I received the following question today from Ralph Droms. I include an edited version of my response to Ralph.
On Thu, Jun 20, 2013 at 9:45 AM, Ralph Droms (rdroms) <email@example.com> wrote:
Someone suggested to me that bufferbloat might even be worse
in switches/bridges than in routers. True fact? If so, can
you point me at any published supporting data?
It is hard to quantify as to whether switches or routers are “worse”, and I’ve never tried, nor seen any published systematic data. I
wouldn’t believe such data if I saw it, anyway. What matters is whether you have unmanaged buffers before a bottleneck link.
I don’t have first hand information (to just point you at particular product specs; I tend not to try to find out whom is particularly guilty as it can only get me in hot water if I compare particular vendors). I’ve generally dug into the technology to understand how/why buffering is present to understand what I’ve seen.
You can go look at specs of switches yourself and figure out switches have problems from first principles.
Feel free to write a paper!
Here’s what I do know.
- The simplest switch case is where you have a 10G or 1G switch being operated at 1G or 100M; you end up 10x or 100x over buffered. I’ve never seen a switch that cuts its internal buffering depending on line rate. God forbid you happen to have 10Mbit gear still in that network, and Ethernet flow control can cause cascades between switches to to reduce you to the lowest bandwidth….
- Thankfully, enterprise switch gear does not emit Ethernet pause frames (though honors them if received): but all the commodity switch chips used in cheap unmanaged consumer switches does generate pause frames, that I looked at. Sigh…
- As I remember, when I described this kind of buffering problem to a high end router expert at Prague, he started muttering “line cards” at me; it wouldn’t surprise me if the same situation isn’t present in big routers supporting different line rate outputs. But I’ve not dug into them.
- We even got caught by this in CeroWrt, where the ethernet bridge chip was misconfigured, and due to jumbo-grams, was initially accidentally 8x overbuffered (resulting in 80-100ms of latency through the local switch in a cheap router, IIRC; Dave Taht will remember the exact details.)
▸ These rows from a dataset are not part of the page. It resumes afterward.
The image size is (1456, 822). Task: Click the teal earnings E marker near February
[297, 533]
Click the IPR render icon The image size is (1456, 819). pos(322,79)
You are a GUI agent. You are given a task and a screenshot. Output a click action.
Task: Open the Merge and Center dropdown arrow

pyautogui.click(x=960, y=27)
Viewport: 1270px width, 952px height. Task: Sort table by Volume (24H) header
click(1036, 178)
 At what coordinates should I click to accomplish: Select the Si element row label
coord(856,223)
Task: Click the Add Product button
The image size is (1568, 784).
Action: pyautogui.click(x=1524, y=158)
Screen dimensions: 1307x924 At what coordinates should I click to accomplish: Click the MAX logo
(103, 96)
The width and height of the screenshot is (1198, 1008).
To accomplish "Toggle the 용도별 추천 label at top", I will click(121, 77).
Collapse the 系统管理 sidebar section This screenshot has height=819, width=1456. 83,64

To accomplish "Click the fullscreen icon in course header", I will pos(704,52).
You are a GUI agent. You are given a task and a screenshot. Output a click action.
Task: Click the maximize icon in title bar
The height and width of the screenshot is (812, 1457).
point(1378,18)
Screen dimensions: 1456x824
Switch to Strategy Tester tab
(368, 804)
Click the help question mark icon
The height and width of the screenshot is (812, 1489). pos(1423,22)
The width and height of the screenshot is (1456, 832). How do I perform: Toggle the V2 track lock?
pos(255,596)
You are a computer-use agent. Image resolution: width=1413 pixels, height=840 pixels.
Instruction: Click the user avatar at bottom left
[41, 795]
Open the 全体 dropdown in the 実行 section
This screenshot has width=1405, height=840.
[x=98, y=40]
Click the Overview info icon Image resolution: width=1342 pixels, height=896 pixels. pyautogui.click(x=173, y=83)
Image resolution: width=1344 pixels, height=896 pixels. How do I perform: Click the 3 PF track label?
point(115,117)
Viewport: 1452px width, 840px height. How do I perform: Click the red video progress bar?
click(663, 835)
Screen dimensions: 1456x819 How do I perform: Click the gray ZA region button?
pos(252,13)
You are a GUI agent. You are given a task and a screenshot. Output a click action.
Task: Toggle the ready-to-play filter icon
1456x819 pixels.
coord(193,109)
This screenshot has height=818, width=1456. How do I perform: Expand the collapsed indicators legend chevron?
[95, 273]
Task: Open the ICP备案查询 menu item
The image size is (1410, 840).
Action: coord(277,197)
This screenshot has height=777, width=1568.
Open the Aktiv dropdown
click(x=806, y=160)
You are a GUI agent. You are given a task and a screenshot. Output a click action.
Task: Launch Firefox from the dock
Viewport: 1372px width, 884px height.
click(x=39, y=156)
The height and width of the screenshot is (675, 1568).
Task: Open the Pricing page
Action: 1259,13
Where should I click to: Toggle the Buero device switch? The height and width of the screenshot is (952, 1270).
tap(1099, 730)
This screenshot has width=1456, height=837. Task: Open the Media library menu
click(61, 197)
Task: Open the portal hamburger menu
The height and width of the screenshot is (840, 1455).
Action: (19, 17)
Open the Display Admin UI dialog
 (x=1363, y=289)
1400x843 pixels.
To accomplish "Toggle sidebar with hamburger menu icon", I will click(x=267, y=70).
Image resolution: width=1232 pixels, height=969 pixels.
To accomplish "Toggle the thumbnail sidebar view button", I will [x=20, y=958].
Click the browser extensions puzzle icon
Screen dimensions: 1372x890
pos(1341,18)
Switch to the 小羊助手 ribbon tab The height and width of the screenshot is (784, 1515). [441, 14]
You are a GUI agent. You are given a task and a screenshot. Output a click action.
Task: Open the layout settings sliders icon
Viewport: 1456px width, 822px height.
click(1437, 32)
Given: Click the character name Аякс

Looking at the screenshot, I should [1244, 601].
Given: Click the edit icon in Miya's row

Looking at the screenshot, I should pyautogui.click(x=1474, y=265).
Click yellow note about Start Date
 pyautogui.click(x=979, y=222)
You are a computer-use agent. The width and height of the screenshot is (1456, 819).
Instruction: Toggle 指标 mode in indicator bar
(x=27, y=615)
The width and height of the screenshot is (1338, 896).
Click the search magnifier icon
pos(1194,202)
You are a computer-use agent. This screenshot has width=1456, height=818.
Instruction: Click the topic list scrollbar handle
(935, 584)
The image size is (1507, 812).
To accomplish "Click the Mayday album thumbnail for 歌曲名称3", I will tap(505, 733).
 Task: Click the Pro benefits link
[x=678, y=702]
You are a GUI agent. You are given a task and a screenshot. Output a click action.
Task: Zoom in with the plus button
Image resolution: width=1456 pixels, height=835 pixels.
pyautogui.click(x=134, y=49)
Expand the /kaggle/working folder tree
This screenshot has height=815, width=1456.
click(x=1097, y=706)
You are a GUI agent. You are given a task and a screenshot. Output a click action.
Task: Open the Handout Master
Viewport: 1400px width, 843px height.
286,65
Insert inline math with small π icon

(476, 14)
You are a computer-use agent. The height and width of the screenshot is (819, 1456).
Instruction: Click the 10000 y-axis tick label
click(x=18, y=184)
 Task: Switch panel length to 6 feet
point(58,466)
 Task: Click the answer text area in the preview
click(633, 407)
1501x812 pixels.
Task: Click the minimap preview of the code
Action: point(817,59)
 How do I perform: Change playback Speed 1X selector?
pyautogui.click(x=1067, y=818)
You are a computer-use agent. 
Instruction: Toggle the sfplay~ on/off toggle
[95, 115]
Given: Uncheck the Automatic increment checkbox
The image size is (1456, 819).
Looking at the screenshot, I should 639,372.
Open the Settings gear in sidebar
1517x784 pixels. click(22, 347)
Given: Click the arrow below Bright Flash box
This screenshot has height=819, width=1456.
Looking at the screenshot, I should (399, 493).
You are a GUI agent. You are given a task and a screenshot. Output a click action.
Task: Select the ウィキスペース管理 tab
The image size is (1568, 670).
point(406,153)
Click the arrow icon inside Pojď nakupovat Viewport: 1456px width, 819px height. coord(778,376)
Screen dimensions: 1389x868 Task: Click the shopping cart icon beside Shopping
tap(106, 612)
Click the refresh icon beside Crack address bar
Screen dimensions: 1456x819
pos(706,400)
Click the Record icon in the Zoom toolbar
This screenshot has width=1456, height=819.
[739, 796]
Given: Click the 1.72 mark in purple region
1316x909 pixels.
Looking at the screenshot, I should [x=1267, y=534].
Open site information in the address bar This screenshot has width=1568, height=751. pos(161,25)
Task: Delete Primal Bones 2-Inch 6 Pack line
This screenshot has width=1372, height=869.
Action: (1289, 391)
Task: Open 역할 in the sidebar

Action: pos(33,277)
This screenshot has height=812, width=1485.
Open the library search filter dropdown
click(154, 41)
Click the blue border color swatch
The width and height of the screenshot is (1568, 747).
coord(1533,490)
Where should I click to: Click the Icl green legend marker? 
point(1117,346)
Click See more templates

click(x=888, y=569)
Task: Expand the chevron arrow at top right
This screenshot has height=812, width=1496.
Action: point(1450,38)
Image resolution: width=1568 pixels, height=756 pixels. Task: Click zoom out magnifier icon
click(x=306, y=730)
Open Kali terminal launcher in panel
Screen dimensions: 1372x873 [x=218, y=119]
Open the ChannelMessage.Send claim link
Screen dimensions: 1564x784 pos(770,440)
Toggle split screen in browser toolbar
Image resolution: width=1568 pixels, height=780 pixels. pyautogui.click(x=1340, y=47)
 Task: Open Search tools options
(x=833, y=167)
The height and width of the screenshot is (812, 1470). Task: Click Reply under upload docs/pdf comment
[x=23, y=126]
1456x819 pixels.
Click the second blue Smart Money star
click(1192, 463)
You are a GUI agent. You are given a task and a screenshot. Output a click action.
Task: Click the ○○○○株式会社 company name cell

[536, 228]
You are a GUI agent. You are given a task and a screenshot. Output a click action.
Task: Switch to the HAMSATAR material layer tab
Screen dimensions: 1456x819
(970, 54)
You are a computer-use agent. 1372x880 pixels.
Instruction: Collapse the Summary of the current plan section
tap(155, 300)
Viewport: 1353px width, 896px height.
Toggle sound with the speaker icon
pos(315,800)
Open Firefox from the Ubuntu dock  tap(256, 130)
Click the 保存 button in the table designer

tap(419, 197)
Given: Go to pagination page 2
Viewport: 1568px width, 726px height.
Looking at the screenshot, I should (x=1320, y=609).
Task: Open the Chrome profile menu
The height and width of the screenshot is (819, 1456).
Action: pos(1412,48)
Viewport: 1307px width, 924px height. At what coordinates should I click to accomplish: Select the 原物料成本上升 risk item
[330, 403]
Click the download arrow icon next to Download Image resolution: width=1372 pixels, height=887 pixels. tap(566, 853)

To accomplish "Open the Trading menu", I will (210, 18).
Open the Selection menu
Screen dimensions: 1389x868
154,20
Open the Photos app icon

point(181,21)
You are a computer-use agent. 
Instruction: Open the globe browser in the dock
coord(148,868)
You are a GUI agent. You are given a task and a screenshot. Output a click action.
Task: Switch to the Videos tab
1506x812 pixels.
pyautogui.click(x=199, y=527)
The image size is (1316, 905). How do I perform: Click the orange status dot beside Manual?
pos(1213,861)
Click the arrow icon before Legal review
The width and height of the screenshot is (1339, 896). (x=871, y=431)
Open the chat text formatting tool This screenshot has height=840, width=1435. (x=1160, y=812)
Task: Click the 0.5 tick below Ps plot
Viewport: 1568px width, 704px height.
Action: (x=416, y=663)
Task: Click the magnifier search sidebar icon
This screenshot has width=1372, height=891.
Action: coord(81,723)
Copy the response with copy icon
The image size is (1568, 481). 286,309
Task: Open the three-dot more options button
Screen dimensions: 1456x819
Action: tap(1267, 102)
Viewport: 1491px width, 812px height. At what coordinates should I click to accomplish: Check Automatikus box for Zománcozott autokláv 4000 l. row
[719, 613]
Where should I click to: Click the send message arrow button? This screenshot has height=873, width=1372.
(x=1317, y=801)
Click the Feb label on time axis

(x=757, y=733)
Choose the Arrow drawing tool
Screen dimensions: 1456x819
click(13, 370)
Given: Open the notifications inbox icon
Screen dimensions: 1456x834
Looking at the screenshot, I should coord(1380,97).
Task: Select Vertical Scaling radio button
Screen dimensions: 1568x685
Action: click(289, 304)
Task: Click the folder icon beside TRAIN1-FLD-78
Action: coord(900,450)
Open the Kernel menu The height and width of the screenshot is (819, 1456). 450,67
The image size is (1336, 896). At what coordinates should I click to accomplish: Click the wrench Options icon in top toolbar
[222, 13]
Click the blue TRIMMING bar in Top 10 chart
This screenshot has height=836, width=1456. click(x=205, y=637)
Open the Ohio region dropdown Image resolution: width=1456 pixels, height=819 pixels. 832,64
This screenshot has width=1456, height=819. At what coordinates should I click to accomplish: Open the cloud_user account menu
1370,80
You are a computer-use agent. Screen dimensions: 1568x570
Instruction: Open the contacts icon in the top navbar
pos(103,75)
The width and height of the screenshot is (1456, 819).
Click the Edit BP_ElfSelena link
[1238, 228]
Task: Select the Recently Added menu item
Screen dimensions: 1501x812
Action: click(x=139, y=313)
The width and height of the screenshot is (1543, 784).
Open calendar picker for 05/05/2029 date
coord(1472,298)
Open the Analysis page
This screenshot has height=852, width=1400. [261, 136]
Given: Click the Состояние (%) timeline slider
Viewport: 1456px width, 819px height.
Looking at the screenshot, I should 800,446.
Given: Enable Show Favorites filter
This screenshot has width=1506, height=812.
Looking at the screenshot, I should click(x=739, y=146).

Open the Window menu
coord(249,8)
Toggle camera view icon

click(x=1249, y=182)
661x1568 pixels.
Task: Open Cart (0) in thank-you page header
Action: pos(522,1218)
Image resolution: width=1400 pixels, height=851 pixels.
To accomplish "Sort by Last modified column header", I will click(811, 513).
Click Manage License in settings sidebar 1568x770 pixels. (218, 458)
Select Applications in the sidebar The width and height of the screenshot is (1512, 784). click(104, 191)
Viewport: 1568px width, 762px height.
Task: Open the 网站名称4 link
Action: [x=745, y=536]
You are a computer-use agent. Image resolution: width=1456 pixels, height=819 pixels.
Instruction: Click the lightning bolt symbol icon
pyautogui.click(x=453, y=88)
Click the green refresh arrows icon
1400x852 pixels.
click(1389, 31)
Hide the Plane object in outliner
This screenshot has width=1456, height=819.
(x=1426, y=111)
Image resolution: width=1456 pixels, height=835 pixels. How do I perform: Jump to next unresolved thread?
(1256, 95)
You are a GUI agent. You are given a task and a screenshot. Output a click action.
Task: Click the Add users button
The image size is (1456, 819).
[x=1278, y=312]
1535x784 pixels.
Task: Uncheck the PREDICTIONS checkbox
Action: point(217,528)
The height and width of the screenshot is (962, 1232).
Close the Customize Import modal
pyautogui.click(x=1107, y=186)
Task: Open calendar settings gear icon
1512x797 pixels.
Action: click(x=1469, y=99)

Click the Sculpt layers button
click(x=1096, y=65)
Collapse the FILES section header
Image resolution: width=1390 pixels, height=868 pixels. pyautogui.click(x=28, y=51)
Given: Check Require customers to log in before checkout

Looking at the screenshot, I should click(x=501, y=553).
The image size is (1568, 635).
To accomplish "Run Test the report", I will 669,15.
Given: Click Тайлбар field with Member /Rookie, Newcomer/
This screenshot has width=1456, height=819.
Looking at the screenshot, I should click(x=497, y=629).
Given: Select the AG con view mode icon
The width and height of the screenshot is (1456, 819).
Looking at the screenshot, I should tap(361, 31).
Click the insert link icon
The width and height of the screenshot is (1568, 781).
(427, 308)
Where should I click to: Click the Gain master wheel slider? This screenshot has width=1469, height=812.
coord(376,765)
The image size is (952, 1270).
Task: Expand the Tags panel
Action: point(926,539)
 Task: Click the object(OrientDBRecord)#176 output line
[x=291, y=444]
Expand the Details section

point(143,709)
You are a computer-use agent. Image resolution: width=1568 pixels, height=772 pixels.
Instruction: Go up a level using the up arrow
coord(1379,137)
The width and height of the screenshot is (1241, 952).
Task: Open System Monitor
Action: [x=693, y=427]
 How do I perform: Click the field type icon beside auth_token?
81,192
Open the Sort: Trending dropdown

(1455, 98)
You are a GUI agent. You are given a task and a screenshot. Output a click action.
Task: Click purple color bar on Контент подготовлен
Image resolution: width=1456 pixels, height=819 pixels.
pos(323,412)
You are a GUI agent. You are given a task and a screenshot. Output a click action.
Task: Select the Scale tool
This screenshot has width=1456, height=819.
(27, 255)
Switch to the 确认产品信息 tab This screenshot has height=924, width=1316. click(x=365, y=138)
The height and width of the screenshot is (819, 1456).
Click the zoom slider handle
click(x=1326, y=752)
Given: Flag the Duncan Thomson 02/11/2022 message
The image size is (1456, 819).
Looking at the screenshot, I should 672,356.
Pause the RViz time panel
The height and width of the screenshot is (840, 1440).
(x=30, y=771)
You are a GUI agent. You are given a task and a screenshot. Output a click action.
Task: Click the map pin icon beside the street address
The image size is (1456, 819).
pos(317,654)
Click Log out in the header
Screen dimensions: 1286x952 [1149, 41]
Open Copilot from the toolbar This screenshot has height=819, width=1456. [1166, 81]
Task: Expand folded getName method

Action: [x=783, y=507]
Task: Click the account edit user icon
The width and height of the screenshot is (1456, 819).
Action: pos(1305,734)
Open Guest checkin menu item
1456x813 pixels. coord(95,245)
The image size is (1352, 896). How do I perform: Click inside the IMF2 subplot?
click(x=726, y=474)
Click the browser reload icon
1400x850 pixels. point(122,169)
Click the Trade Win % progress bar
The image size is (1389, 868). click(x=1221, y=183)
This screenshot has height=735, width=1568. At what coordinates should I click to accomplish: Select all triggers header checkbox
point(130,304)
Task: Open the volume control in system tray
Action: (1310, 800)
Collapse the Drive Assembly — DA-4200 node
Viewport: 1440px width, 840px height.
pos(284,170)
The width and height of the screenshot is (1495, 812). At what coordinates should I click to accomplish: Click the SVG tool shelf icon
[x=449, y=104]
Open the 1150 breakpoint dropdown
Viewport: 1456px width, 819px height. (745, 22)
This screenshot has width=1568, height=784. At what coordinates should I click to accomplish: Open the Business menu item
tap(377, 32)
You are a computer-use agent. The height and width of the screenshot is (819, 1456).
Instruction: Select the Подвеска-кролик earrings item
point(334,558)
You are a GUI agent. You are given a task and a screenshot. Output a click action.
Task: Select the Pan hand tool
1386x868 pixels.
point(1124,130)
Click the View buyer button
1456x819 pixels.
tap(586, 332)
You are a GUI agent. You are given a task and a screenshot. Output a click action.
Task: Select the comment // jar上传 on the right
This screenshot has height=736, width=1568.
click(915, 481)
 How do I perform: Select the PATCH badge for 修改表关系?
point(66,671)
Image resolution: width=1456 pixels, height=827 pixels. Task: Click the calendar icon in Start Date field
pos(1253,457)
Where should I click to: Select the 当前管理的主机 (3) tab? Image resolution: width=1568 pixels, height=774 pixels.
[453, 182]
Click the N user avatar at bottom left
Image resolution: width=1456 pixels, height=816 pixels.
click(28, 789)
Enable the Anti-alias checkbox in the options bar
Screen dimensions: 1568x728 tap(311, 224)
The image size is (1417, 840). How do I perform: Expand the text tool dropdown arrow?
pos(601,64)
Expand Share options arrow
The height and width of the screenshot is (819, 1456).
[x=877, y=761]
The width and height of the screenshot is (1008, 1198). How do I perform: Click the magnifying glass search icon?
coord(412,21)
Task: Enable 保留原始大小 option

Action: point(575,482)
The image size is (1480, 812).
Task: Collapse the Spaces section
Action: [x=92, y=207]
- I then went and looked at the data sheets of a bunch of integrated cheap switch chips (around 10 of them, as I remember): while some (maybe half) were “correctly” buffered (not that I regard any static configuration as correct!), some had 2-4x more sram in the switch chips than were required for their bandwidth. So even without the bandwidth switching trap, sometimes the commodity switch chips have too much buffering. Without statistics of what chips are used in what products, it’s impossible to know how much equipment is affected (though all switches *should* run fq_codel or equivalent, IMHO, knowing what I know now)….
- I hadn’t even thought about how VLAN’s interacted with buffering until recently. Think about VLAN’s (particularly in combination with Ethernet flow control), and get a further Excedrin headache…About 6 months ago I talked to an engineer who had had terrible problems getting decent, reliable, latency in a customer’s VOIP system. He tracked it down (miraculously) to the fact that the small business (less than 50 employees) was sharing an enterprise switch using VLAN’s for isolation from other tenants in a building. The other tenants in the building sometimes saturated the switch, and the customer’s VLAN performance for their VOIP TRAFFIC would go to hell in a handbasket (see above about naive sysops not configuring different classes of service correctly). As the customer was a call center, you can imagine, they were upset.
Ethernet is actually very highly variable bandwidth: we can’t safely treat it as fixed bandwidth! Yet switch designers make this completely unwarranted presumption routinely.
This is part of why I see conventional QOS as a dead-end; most of the need for classic QOS goes away if we properly manage buffers in the first place. Our job as Internet engineers is to build systems that “just work” that system operators can’t mis-configure, or even worse, come from the factory mis-configured to fail under load (which is never properly tested in most customer’ sites).
Enterprise Ethernet Switches
Some enterprise switches sell additional buffer memory as a “feature”! And some of those switches require configuration of their buffer memory across various QOS classes; if you foolishly do nothing, some of them leave all memory configured to a single class and disaster ensues.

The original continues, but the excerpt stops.